Il faut donc repenser les relations entre l’UE et la Russie, sur la base des intérêts bien compris de part et d’autre, autour d’un véritable dialogue plus fréquent, pour forger des politiques sécuritaires et économiques qui comprennent l’UE et la Russie et non pas l’UE et de l’autre la Russie.

Nous avons voulu, nous occidentaux, intégrer presque aussi vite l’Ukraine dans l’UE que pour les Balkans occidentaux, intégrer l’Ukraine et d’autres pays de l’ex URSS dans l’OTAN sans se soucier un seul instant de la réalité géopolitique, de la réalité sur le terrain, en ignorant totalement la Russie et nous avons vu ensuite la manière dont a répondu cette dernière.

Nous devons travailler sur ce qui existe déjà et il serait bon de guider l’évolution du partenariat oriental initié par l’UE sur la bases d’accords d’associations et l’initiative de l’Union économique eurasiatique (UEE) basée sur l’union douanière en une zone de libre échange entre l’UE et l’UEE tout en identifiant au préalable les obstacles.

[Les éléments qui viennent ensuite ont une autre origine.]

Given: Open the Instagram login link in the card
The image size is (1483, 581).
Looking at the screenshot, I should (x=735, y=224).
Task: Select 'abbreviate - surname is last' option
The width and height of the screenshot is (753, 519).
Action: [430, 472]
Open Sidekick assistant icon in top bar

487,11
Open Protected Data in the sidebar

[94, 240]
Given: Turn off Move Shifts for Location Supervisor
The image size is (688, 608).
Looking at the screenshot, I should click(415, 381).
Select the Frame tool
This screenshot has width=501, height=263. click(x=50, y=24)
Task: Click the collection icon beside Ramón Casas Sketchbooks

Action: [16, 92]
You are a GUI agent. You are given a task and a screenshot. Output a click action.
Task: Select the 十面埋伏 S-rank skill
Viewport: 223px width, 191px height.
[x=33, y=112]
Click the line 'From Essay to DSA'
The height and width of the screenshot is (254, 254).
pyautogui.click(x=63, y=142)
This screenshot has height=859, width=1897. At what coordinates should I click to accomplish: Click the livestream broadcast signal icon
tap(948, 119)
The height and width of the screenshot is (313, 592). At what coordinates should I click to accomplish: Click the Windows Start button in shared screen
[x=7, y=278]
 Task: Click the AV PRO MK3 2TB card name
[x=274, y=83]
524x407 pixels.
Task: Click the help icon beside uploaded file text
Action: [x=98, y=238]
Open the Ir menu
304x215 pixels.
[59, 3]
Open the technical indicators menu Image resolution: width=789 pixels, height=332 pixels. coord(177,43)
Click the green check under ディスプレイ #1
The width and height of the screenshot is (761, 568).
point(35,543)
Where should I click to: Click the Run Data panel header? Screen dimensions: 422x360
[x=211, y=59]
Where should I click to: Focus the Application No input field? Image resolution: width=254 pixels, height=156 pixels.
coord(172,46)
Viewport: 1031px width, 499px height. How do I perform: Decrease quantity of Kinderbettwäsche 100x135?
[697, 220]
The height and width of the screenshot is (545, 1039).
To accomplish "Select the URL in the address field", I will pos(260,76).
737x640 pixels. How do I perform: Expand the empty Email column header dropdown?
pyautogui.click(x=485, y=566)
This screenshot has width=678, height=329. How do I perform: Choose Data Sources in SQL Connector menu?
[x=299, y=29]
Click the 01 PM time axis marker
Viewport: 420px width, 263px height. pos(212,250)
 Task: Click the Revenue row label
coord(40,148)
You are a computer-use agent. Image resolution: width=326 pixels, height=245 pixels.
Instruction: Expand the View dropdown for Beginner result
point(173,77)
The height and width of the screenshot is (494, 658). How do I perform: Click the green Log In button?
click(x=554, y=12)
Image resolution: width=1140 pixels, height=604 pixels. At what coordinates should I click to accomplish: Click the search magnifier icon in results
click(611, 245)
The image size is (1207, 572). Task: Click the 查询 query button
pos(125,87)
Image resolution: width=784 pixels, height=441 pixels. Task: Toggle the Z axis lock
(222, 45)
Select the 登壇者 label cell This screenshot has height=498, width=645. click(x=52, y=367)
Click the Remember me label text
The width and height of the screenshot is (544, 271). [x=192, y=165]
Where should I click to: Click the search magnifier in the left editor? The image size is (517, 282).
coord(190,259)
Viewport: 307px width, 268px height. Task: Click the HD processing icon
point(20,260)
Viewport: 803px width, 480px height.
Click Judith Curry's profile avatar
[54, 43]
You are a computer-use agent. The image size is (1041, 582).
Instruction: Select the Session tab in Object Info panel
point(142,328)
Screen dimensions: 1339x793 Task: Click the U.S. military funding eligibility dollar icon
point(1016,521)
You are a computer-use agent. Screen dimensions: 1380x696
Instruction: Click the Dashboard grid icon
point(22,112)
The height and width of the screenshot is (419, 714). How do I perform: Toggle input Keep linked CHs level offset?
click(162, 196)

Cela prendra du temps mais l’impératif est au dialogue renforcé sur cette question.

Nous devrions aussi permettre la libéralisation des visas pour les ressortissants russes dans l’UE en échange de quoi la Russie dans le cadre de ces échanges pourrait soutenir la société civile russe.

Sur l’Ukraine, une feuille de route devrait être mise en place dans le cadre du processus de Minsk sous l’égide de l’OSCE et de l’ONU.

Il faut aussi que la Russie réintègre le G8, ce que demandent Donald Trump et Emmanuel Macron, car nous avons besoin de la Russie dans ce format ou le multilatéralisme est mis à mal par les Etats-Unis. Cette éviction a renforcé le poids du G20, instance désormais reconnue comme forum de la gouvernance mondiale, comme l’instance du multilatéralisme, faisant perdre un peu plus, de légitimité aux pays du G7 pour résoudre les crises mondiales. La Russie a d’ailleurs dit en juin dernier, par la voix de Sergei Lavrov qu’elle n’est pas pressée de réintégrer le G7 préférant le G20, la boucle est bouclée.

Il y a donc beaucoup à faire et les solutions sont là mais il faut avant tout que nous changions de regard vis à vis de la Russie qui doit faire partie non pas du problème mais bien de la solution aux questions européennes.